MERTK Inhibition Increases Bone Density via Increased Osteoblast Activity
Bone density results from the balance of constant activity on the part of osteoblasts and osteoclasts, the former building bone, the latter breaking it down. With advancing age, the balance of activity shifts to favor osteoclasts, producing a gradual loss of bone density that leads to osteoporosis. Therapies have to date typically attempted to reduce osteoclast activity, but researchers here note an approach based on increased osteoblast activity.
Bones appear to be durable and solid. But appearances are deceptive: in fact, bone tissue is in a constant state of remodeling.

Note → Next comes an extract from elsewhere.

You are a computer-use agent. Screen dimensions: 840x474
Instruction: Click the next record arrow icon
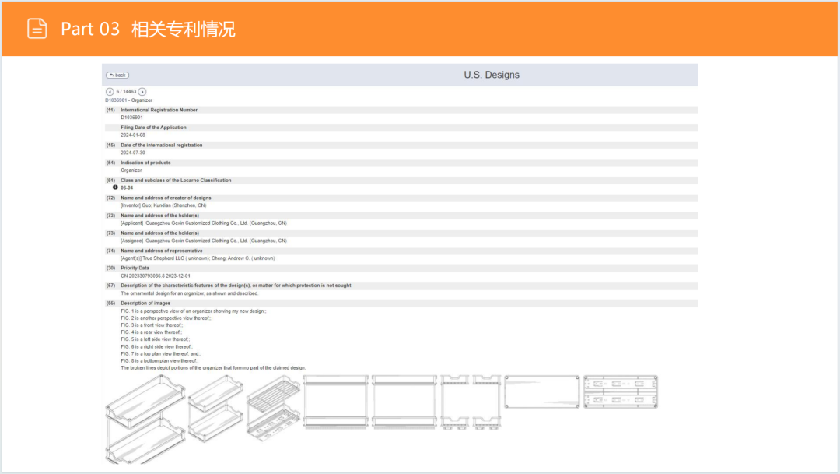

Bone-degrading osteoclasts and bone-building osteoblasts ensure a fine balance in the healthy organism. But this balance is occasionally disturbed: in osteoporosis, bone resorption takes over, so that fractures and deformities can occur. Bone metastases, which occur in the course of many cancers, are also often caused by bone resorption processes. This is also true for multiple myeloma, which originates and spreads in the bone marrow.
So far, drugs are available that inhibit bone resorption by osteoclasts. However, researchers believe that agents that promote bone formation by osteoblasts are also medically necessary. To identify such substances, the researchers first had to find out which signaling pathways control osteoblast activity. The team identified in mouse osteoblasts the two enzymes MERTK and TYRO3, so-called receptor tyrosine kinases, which regulate bone production. The function of the two enzymes was studied in mice in whose osteoblasts either one or the other receptor tyrosine kinase was genetically switched off. The result: If MERTK was inactivated, the bone mass of the animals increased. Without TYRO3, on the other hand, it decreased.
The small-molecule agent R992 inhibits MERTK activity. When healthy mice were treated with R992, their osteoblast numbers increased and the animals' bone mass increased. Treatment with R992 also reduced bone loss and the number of bone metastases in mouse models with myeloma, lung cancer, and breast cancer cell lines. The agent R992 is not approved as a drug. To potentially study the effects of MERTK blockade in patients, the team is currently developing an antibody that specifically blocks the function of MERTK.